(Stored rows):

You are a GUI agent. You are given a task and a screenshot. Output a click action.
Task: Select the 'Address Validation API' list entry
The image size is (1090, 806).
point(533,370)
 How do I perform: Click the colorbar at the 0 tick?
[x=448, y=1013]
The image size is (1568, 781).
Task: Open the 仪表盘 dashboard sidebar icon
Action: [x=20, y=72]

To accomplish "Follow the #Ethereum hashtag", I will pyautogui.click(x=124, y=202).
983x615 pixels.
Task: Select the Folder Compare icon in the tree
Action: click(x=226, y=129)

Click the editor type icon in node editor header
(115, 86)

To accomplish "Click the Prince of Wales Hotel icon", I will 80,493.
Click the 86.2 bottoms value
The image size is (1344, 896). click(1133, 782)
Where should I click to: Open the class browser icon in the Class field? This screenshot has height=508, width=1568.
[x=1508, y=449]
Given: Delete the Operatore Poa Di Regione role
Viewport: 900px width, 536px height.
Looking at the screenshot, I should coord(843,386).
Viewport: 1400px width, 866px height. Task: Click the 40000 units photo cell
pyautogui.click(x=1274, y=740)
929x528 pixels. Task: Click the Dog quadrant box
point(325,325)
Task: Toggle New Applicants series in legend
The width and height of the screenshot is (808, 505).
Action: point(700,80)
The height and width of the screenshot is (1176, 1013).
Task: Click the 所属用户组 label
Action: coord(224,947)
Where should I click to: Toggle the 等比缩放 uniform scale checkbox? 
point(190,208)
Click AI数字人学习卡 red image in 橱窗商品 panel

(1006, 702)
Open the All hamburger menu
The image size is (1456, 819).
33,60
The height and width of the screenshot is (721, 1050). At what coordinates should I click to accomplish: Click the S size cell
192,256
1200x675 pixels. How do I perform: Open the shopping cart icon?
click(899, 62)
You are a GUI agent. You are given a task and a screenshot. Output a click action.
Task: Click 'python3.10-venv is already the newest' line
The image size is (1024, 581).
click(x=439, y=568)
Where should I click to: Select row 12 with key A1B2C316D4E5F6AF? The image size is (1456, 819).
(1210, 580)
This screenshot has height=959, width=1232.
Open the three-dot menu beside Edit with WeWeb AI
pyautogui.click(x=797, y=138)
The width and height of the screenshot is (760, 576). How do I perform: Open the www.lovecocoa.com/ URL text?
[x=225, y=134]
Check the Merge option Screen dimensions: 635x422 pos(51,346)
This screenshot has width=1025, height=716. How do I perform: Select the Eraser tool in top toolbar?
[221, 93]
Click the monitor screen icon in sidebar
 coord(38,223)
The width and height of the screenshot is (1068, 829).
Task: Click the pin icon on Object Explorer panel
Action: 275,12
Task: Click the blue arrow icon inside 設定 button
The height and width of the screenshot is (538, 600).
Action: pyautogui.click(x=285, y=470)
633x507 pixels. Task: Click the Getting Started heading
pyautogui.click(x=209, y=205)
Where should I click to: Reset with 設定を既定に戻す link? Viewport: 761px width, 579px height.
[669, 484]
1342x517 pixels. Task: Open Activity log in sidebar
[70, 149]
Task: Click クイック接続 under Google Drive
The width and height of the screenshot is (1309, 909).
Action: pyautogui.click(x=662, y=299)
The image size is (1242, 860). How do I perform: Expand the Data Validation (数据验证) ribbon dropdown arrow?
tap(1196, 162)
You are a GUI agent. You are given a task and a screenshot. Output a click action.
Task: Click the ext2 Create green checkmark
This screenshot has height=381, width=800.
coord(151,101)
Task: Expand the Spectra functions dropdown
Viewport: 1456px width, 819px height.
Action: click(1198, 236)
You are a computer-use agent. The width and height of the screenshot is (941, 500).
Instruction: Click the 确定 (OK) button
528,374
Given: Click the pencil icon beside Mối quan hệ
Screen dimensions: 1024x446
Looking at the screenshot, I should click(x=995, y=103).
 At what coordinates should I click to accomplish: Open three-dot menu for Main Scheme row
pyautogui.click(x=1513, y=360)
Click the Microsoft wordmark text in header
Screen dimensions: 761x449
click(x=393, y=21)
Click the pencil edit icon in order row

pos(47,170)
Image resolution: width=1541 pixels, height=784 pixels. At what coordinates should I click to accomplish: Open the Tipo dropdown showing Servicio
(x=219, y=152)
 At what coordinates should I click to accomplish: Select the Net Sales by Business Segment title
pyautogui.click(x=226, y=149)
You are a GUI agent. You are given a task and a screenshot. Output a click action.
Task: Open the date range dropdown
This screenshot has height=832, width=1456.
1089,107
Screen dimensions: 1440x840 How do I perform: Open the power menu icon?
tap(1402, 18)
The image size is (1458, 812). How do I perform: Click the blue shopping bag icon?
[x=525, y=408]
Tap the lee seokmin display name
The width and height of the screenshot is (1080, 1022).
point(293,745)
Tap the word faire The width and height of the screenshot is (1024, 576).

(Problem to solve): Rewrite the records with "GUI agent" replaced by "screen agent" throughout. Leave everything else unchanged.

(The result):
You are a screen agent. You are given a task and a screenshot. Output a click action.
Task: Select the 'Address Validation API' list entry
The image size is (1090, 806).
point(533,370)
 How do I perform: Click the colorbar at the 0 tick?
[x=448, y=1013]
The image size is (1568, 781).
Task: Open the 仪表盘 dashboard sidebar icon
Action: [x=20, y=72]

To accomplish "Follow the #Ethereum hashtag", I will pyautogui.click(x=124, y=202).
983x615 pixels.
Task: Select the Folder Compare icon in the tree
Action: click(x=226, y=129)

Click the editor type icon in node editor header
(115, 86)

To accomplish "Click the Prince of Wales Hotel icon", I will 80,493.
Click the 86.2 bottoms value
The image size is (1344, 896). click(1133, 782)
Where should I click to: Open the class browser icon in the Class field? This screenshot has height=508, width=1568.
[x=1508, y=449]
Given: Delete the Operatore Poa Di Regione role
Viewport: 900px width, 536px height.
Looking at the screenshot, I should coord(843,386).
Viewport: 1400px width, 866px height. Task: Click the 40000 units photo cell
pyautogui.click(x=1274, y=740)
929x528 pixels. Task: Click the Dog quadrant box
point(325,325)
Task: Toggle New Applicants series in legend
The width and height of the screenshot is (808, 505).
Action: point(700,80)
The height and width of the screenshot is (1176, 1013).
Task: Click the 所属用户组 label
Action: coord(224,947)
Where should I click to: Toggle the 等比缩放 uniform scale checkbox? 
point(190,208)
Click AI数字人学习卡 red image in 橱窗商品 panel

(1006, 702)
Open the All hamburger menu
The image size is (1456, 819).
33,60
The height and width of the screenshot is (721, 1050). At what coordinates should I click to accomplish: Click the S size cell
192,256
1200x675 pixels. How do I perform: Open the shopping cart icon?
click(899, 62)
You are a screen agent. You are given a task and a screenshot. Output a click action.
Task: Click 'python3.10-venv is already the newest' line
The image size is (1024, 581).
click(x=439, y=568)
Where should I click to: Select row 12 with key A1B2C316D4E5F6AF? The image size is (1456, 819).
(1210, 580)
This screenshot has height=959, width=1232.
Open the three-dot menu beside Edit with WeWeb AI
pyautogui.click(x=797, y=138)
The width and height of the screenshot is (760, 576). How do I perform: Open the www.lovecocoa.com/ URL text?
[x=225, y=134]
Check the Merge option Screen dimensions: 635x422 pos(51,346)
This screenshot has width=1025, height=716. How do I perform: Select the Eraser tool in top toolbar?
[221, 93]
Click the monitor screen icon in sidebar
 coord(38,223)
The width and height of the screenshot is (1068, 829).
Task: Click the pin icon on Object Explorer panel
Action: 275,12
Task: Click the blue arrow icon inside 設定 button
The height and width of the screenshot is (538, 600).
Action: pyautogui.click(x=285, y=470)
633x507 pixels. Task: Click the Getting Started heading
pyautogui.click(x=209, y=205)
Where should I click to: Reset with 設定を既定に戻す link? Viewport: 761px width, 579px height.
[669, 484]
1342x517 pixels. Task: Open Activity log in sidebar
[70, 149]
Task: Click クイック接続 under Google Drive
The width and height of the screenshot is (1309, 909).
Action: pyautogui.click(x=662, y=299)
The image size is (1242, 860). How do I perform: Expand the Data Validation (数据验证) ribbon dropdown arrow?
tap(1196, 162)
You are a screen agent. You are given a task and a screenshot. Output a click action.
Task: Click the ext2 Create green checkmark
This screenshot has height=381, width=800.
coord(151,101)
Task: Expand the Spectra functions dropdown
Viewport: 1456px width, 819px height.
Action: click(1198, 236)
You are a computer-use agent. The width and height of the screenshot is (941, 500).
Instruction: Click the 确定 (OK) button
528,374
Given: Click the pencil icon beside Mối quan hệ
Screen dimensions: 1024x446
Looking at the screenshot, I should click(x=995, y=103).
 At what coordinates should I click to accomplish: Open three-dot menu for Main Scheme row
pyautogui.click(x=1513, y=360)
Click the Microsoft wordmark text in header
Screen dimensions: 761x449
click(x=393, y=21)
Click the pencil edit icon in order row

pos(47,170)
Image resolution: width=1541 pixels, height=784 pixels. At what coordinates should I click to accomplish: Open the Tipo dropdown showing Servicio
(x=219, y=152)
 At what coordinates should I click to accomplish: Select the Net Sales by Business Segment title
pyautogui.click(x=226, y=149)
You are a screen agent. You are given a task and a screenshot. Output a click action.
Task: Open the date range dropdown
This screenshot has height=832, width=1456.
1089,107
Screen dimensions: 1440x840 How do I perform: Open the power menu icon?
tap(1402, 18)
The image size is (1458, 812). How do I perform: Click the blue shopping bag icon?
[x=525, y=408]
Tap the lee seokmin display name
The width and height of the screenshot is (1080, 1022).
point(293,745)
Tap the word faire The width and height of the screenshot is (1024, 576).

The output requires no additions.